Reverse Engineering SmokeLoader: An In-Depth Analysis (Stage 1)
At our recent event, Operational CTI: Lessons from the Attacks that Didn't Target You, we shared that we would releasing reverse engineering blogs on SmokeLoader. Here is part 1!
SmokeLoader is a malware strain that’s been seen in the wild since at least 2014. It’s a backdoor that can be expanded by adding modules. This versatility makes the malware a bit harder to signature, but it's common practice among malware like this.
One notable aspect of SmokeLoader is its attempt to hide its C2 activity by generating requests from legitimate sites as well as domains that the attackers control. Understanding the modules used as add-ons to each build can provide insight around the malware strain and the attack’s objectives.
This first blog entry covers the more contextual information around SmokeLoader, including the campaign associated with it.

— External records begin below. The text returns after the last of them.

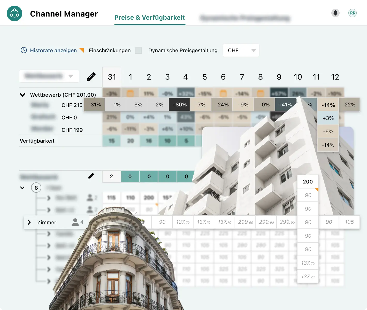
Task: Click the 200 price input cell
Action: click(308, 181)
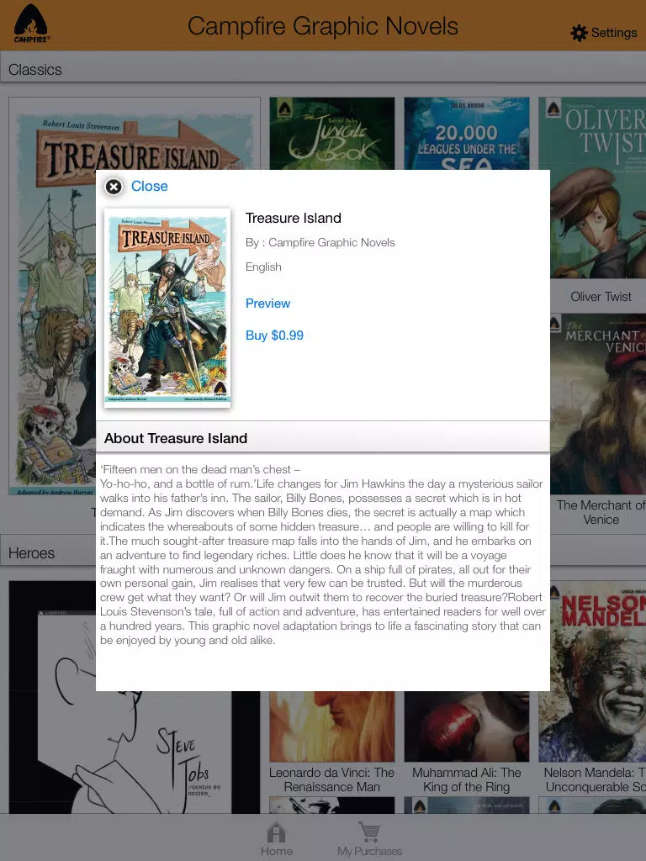Open the Oliver Twist book cover
Viewport: 646px width, 861px height.
coord(592,188)
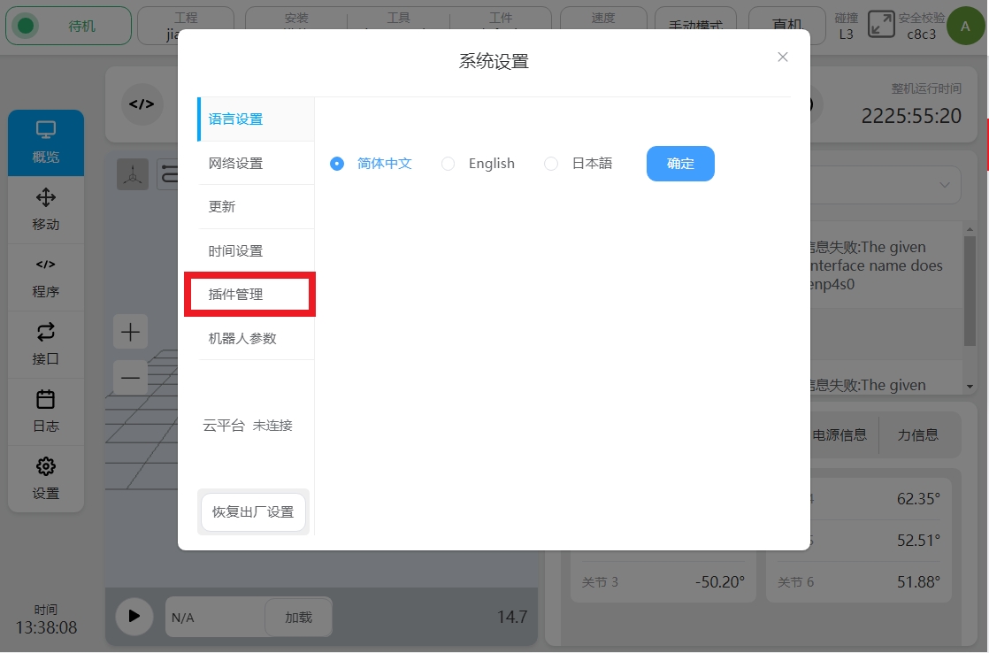Close the 系统设置 dialog with X
The width and height of the screenshot is (989, 653).
782,58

We’ll also cover how we set up our analysis environment, and the considerations we had when analysing the preliminary stages.
The campaign
The 7Zip campaign saw the exploitation of the CVE-2025-0411 vulnerability. Exploiting this vuln increased an attacker’s chances of successfully infiltrating a company’s workstations by bypassing the Mark of The Web (MoTW) security controls. (We created a lab on the 7Zip campaign. Check it out here.)
Once bypassed, the SmokeLoader executable stopped Windows SmartScreen from opening a warning window to the user.
This blog picks up where our webinar left off. We’ll cover the SmokeLoader executable and analyze it to show you how it executes itself – there are many layers!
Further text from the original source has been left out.